-
by Admin
16 February 2026 1:47 PM
"Procedural Compliance Under Section 148A Is Futile Where Limitation Under Section 149 Has Lapsed", Gujarat High Court firmly holding that no reassessment notice under Section 148 of the Income-tax Act, 1961, for Assessment Year 2015–2016, issued on or after 01.04.2021, can survive under law. The Division Bench comprising Justice A.S. Supehia and Justice Pranav Trivedi declared the impugned notice invalid and time-barred, stating that the Taxation and Other Laws (Relaxation and Amendment of Certain Provisions) Act, 2020 (TOLA) cannot revive a proceeding already dead under the amended reassessment regime.
The judgment underscores the principle that "law of limitation is not procedural but substantive", and no amount of procedural compliance under Section 148A can override the statutory time limits prescribed under Section 149.
"When the Limitation Expires, So Does Jurisdiction"
The High Court began by recounting the background: the assessee had filed their return for A.Y. 2015–16 on 29.09.2015. A notice under Section 148A(b) was issued on 23.05.2022, referring to an earlier notice dated 23.04.2021—issued under the unamended regime—and relying on the Supreme Court’s ruling in Union of India v. Ashish Agarwal. An order under Section 148A(d) followed on 30.06.2022, along with the reassessment notice under Section 148, now under challenge.

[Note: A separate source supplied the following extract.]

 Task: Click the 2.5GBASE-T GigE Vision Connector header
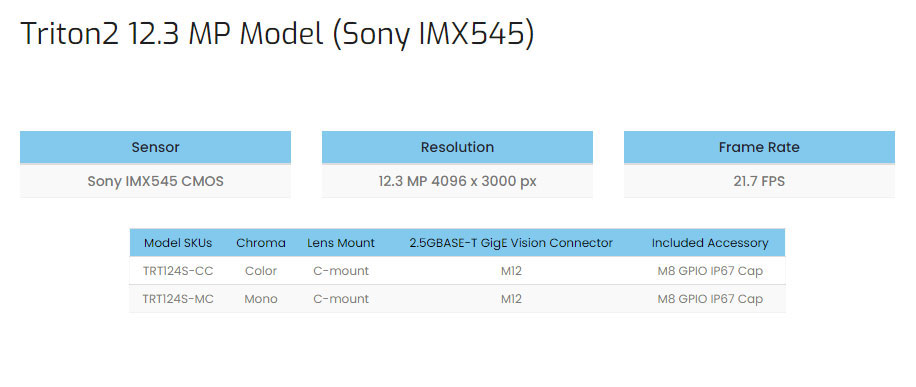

The Revenue argued that these steps were taken pursuant to directions in Ashish Agarwal and that the TOLA extensions justified the delay. But the Court firmly rejected this view, stating:
“Even after following procedure under Section 148A, reassessment is impermissible if limitation under Section 149 has expired — procedural compliance cannot cure substantive bar of limitation.”
The Bench emphasized that once the time limit under Section 149 has passed, the jurisdiction to reopen assessments simply ceases to exist. “TOLA does not operate as a legislative resurrection clause,” the Court observed.

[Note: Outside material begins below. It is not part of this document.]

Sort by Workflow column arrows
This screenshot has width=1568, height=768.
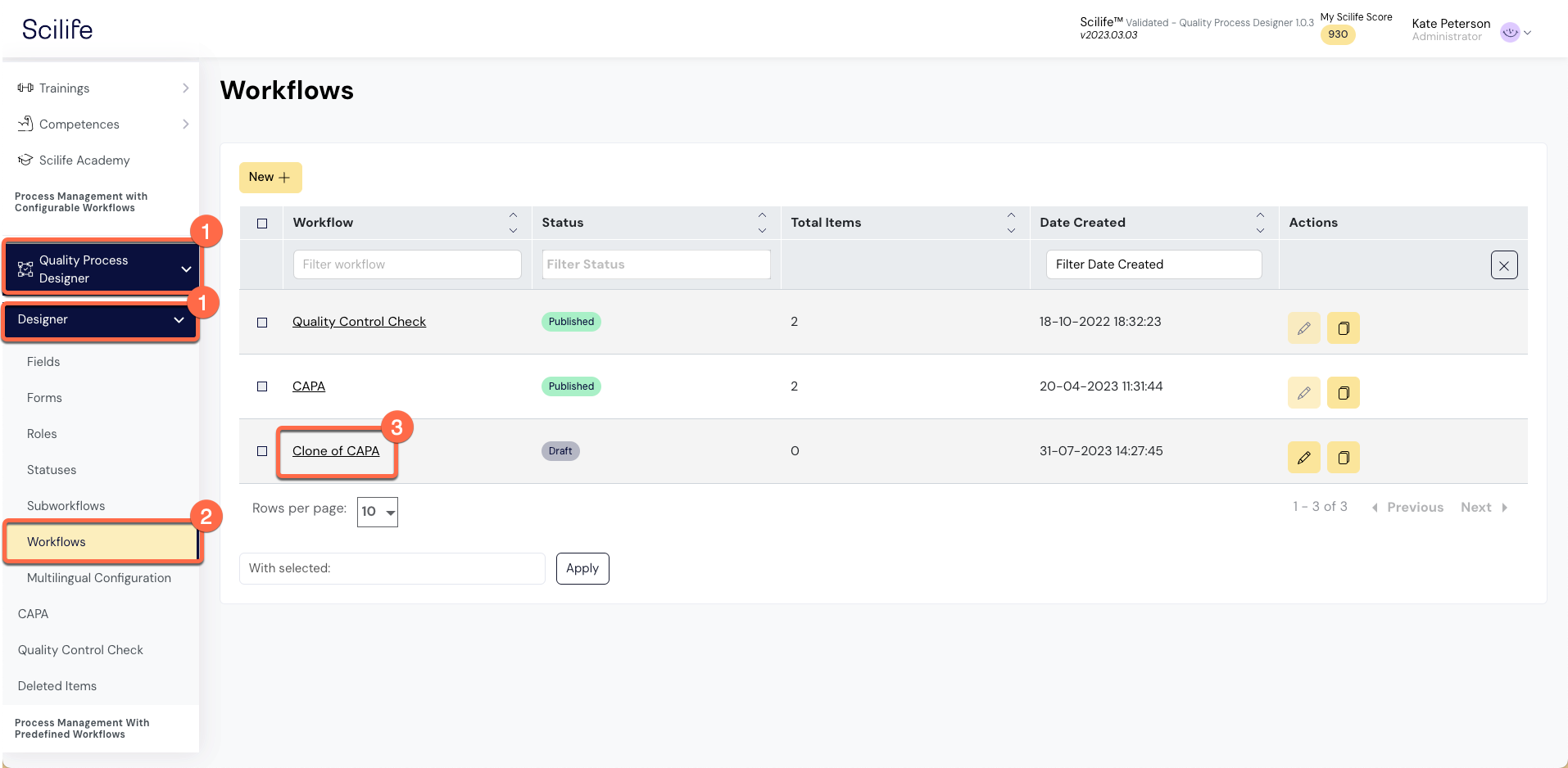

"Revenue’s Own Concession Before Supreme Court Seals the Issue"
The Court also highlighted the concession made by the Union of India before the Supreme Court in Union of India v. Rajeev Bansal, where it was categorically admitted that “for the assessment year 2015–16, all notices issued on or after April 1, 2021 will have to be dropped”. This was crucial in closing the door on the Revenue’s attempts to rely on TOLA.

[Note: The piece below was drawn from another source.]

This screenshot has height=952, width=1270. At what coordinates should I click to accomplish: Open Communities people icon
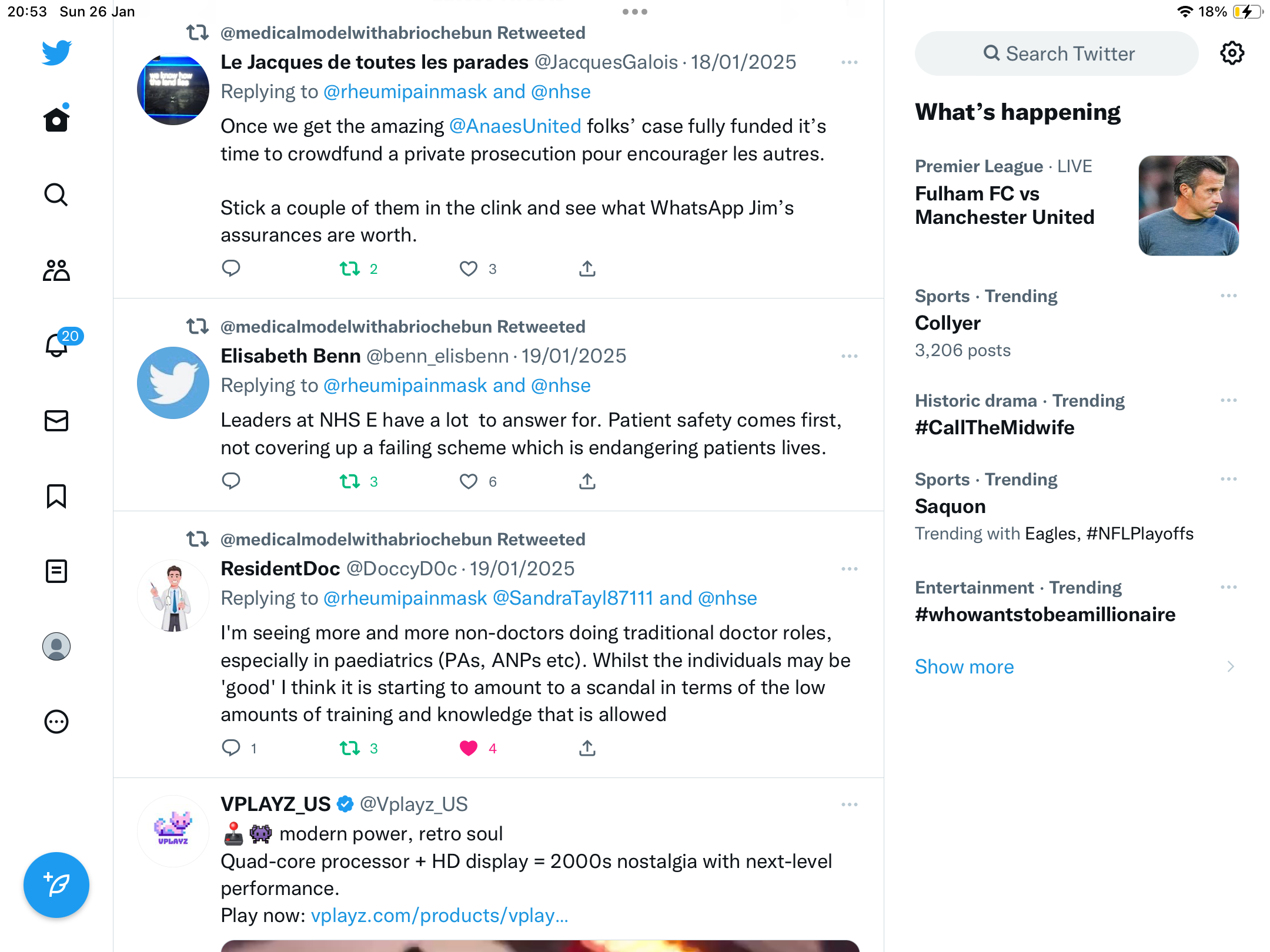coord(56,270)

Referring to the binding nature of the concession, the Bench noted:
“Once the Revenue has conceded before the Apex Court that reassessment for A.Y. 2015–16 cannot proceed post 01.04.2021, no authority below can resurrect the dead proceedings under the guise of procedural compliance.”
The Court quoted from the Rajeev Bansal judgment:
“Delay defeats jurisdiction. Once the limitation prescribed under Section 149 has expired, TOLA cannot extend or override the substantive bar imposed by Parliament.”
"Notice Issued Post 01.04.2021 for A.Y. 2015–16 Is a Legal Nullity"
The Court further stated that, irrespective of the fact that the original notice may have been dated 23.04.2021, once the three-year period from the end of A.Y. 2015–16 expired on 31.03.2019, and the extended six-year period ended on 31.03.2022, no notice could have been issued or revived.
“Even if cloaked in procedural compliance and issued under the shadow of Ashish Agarwal, the impugned notice issued after the cut-off date is legally non est.”
The Court held that the impugned notice dated 30.06.2022 was "issued without jurisdiction" and therefore could not be sustained in law.
"Consistency Across the Judicial Spectrum Leaves No Room for Doubt"
Reinforcing its view, the High Court cited similar decisions from across the country. It observed:
“Delhi, Punjab & Haryana, Rajasthan, Karnataka High Courts and even this Court in Mayurkumar Patel’s case have uniformly quashed reassessment notices for A.Y. 2015–16 issued after 01.04.2021 as barred by limitation.”
The Court also pointed out that the Supreme Court, in Deepak Steel and Power Ltd., Nehal Ashit Shah, and R.K. Build Creations, followed Rajeev Bansal and quashed such notices.
“There is judicial unanimity that for A.Y. 2015–16, the extended window under TOLA cannot be invoked to issue fresh notices post 01.04.2021. Parliament has drawn a line, and the Courts have consistently respected that boundary.”
“When Limitation Closes the Door, Procedural Formalities Cannot Unlock It”
Concluding the matter, the High Court allowed the petition, holding:
“For the foregoing reasons, the petition is allowed. The impugned notice issued under section 148 of the Act for Assessment Year 2015–2016 is held to be invalid as same was issued during the extended period from 01.04.2021 to 30.06.2021 under TOLA.”
No further adjudication was required, the Court held, once the time-barred nature of the notice was established.